Another favorite example of mine is perception and autonomous navigation in unknown environments. Remember that Google’s cars would be completely lost anywhere without a pre-existing high-resolution map. While this might scale up to handle everyday driving in many parts of the developed world, many autonomous vehicle or robot applications will require the system to recognize and understand its environment from scratch, and adapt to novel challenges in real time. What about autonomous vehicles exploring new territory for the first time (think about an independent Mars rover, at one extreme), or that face rapidly-shifting or even adversarial situations in which a static map, however detailed, simply can’t capture the essential aspects of the situation? The bottom line is that there are many environments that can’t be measured or instrumented sufficiently to be rendered legible to Google-style machines.
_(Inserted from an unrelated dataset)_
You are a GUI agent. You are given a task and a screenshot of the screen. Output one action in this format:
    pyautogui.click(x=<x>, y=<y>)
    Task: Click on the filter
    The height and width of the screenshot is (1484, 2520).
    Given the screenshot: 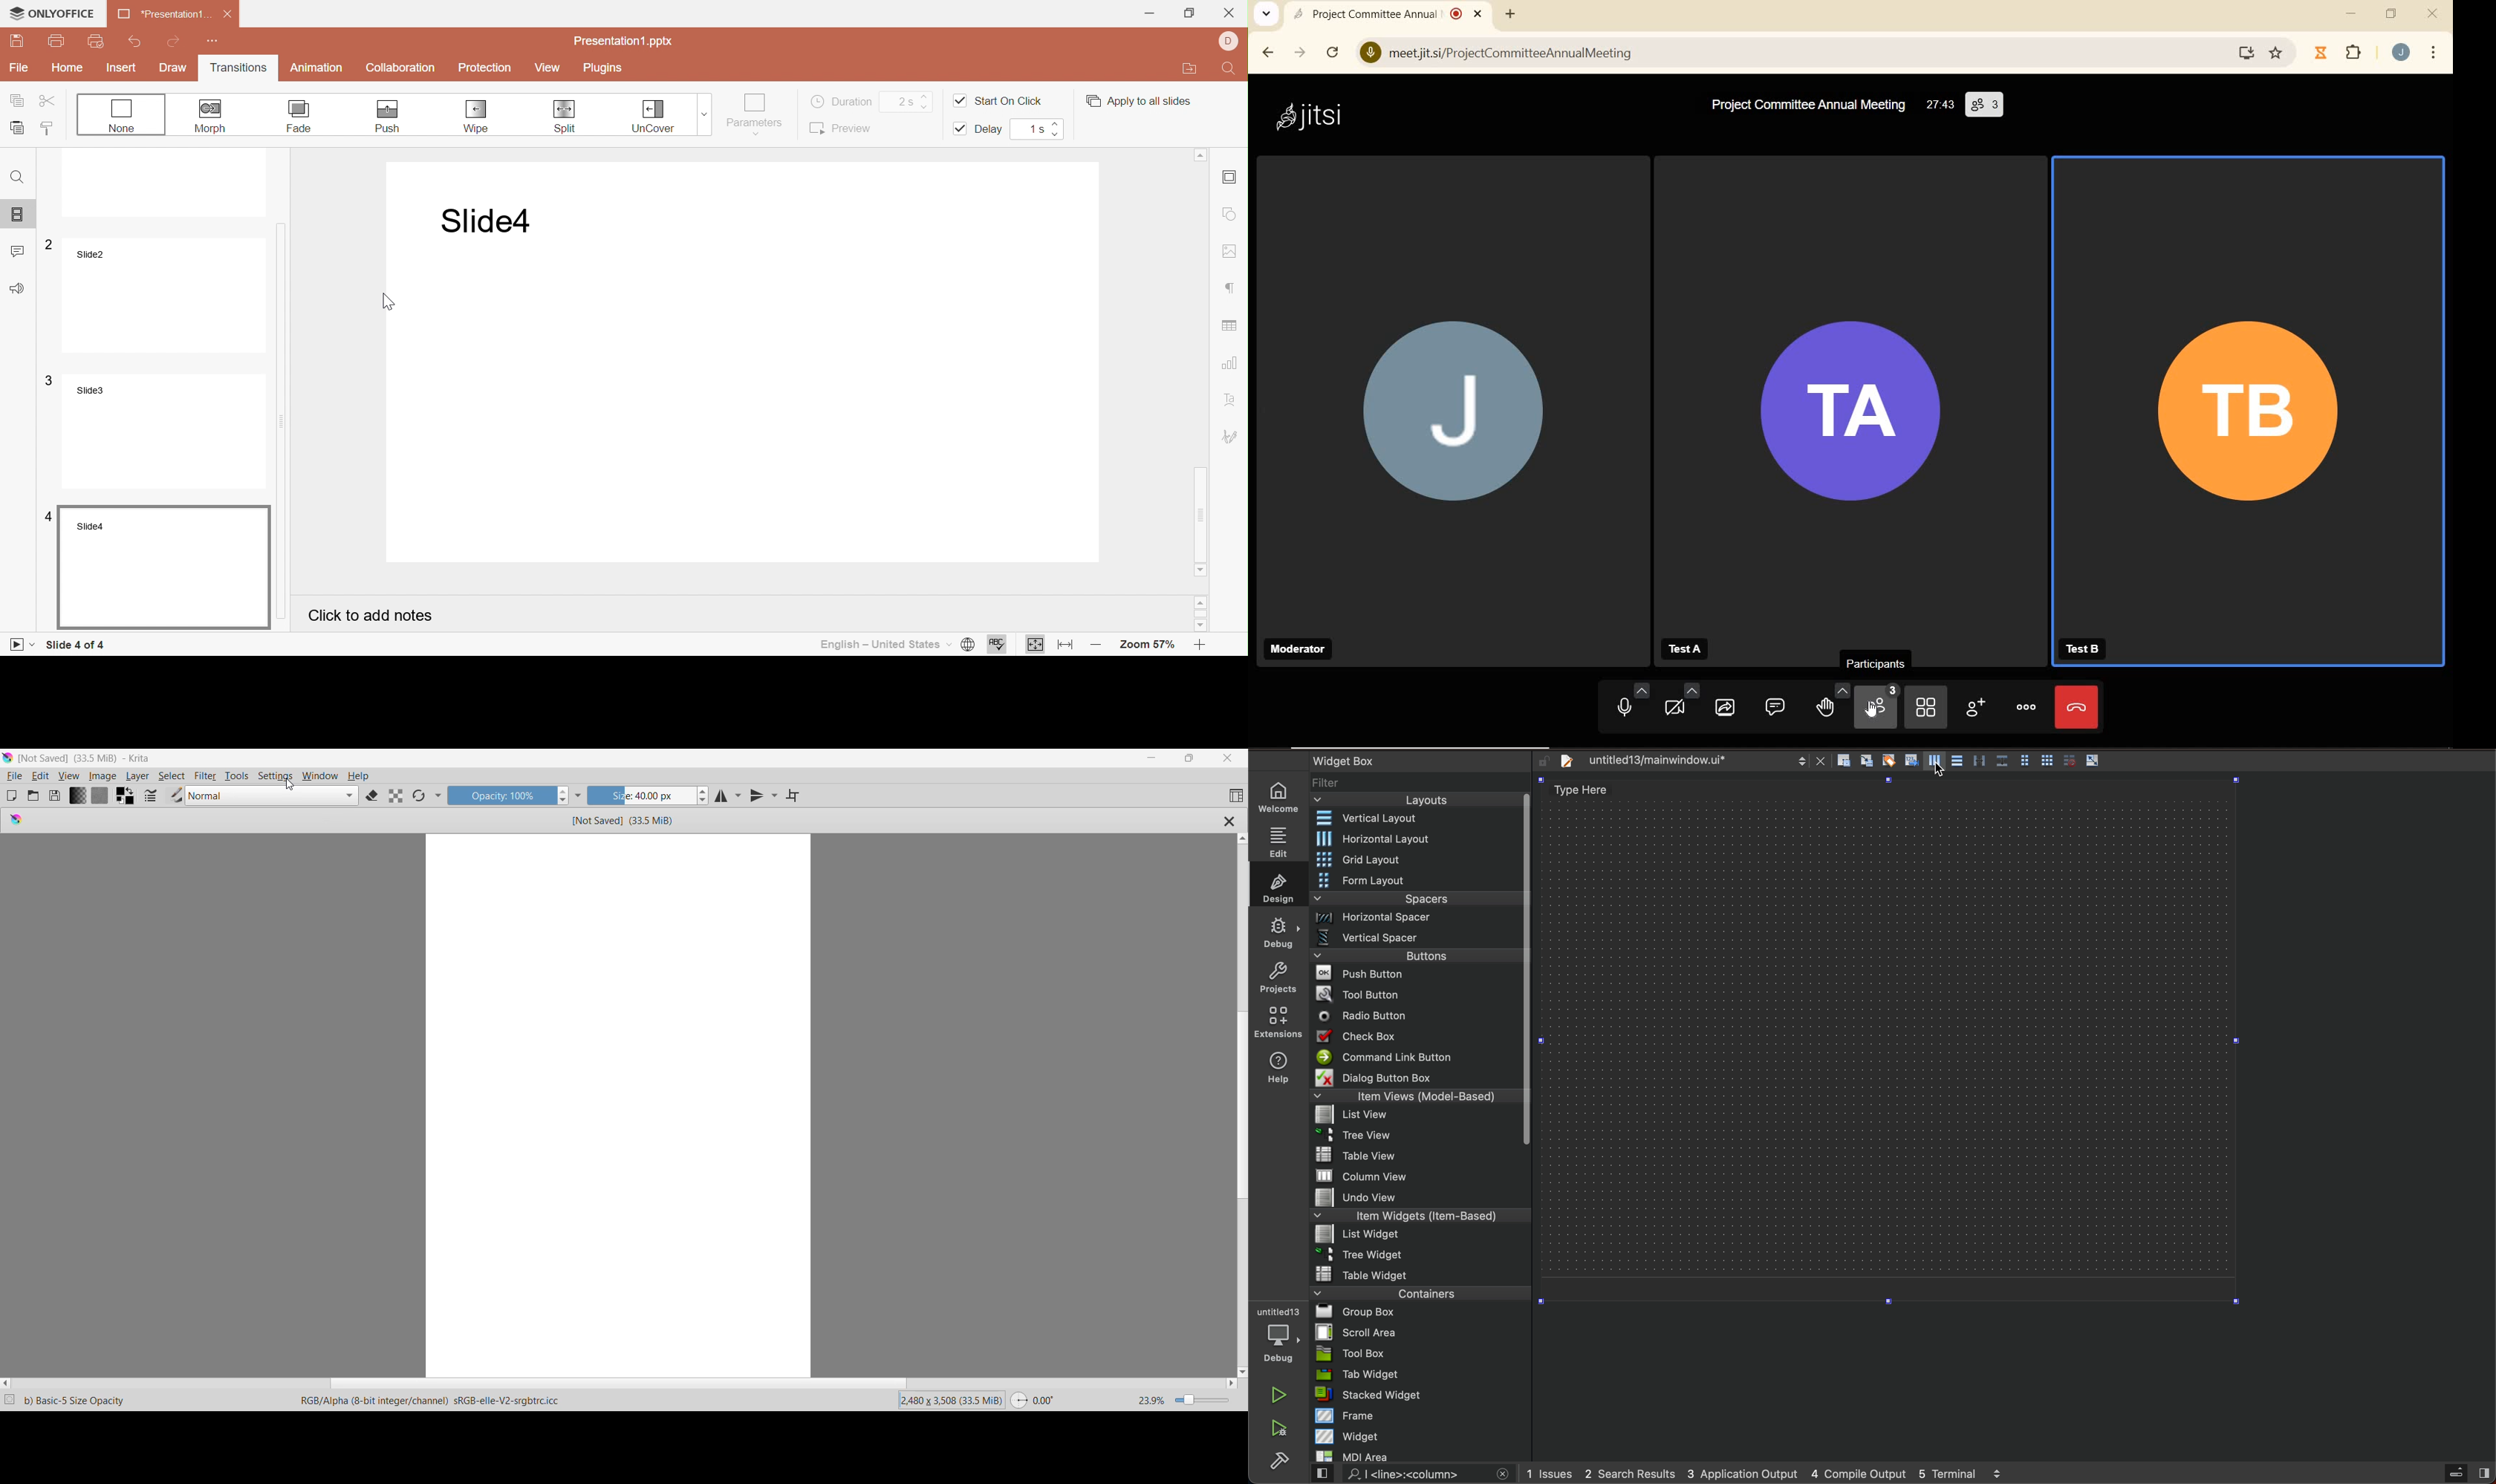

Other candidates include the interpretation and prediction of company performance from financial and other public data (properties 1 and 2); understanding manufacturing performance and other business processes directly from sensor data, and suggesting improvements thereon (2 and 3); and mapping and optimizing the real information and decision-making flows within organizations, an area that’s seen far more promise than delivery (1, 2, and 3).
This is a long way from coherent advice, but it’s in areas like these where I see the opportunities. It’s not that the large Internet companies can’t go after these applications; it’s that these kinds of problems fit poorly with their ingrained assumptions, modes of organization, existing skill sets, and internal consensus about the right way to go about things. Maybe that’s not much daylight, but it’s all you’re going to get.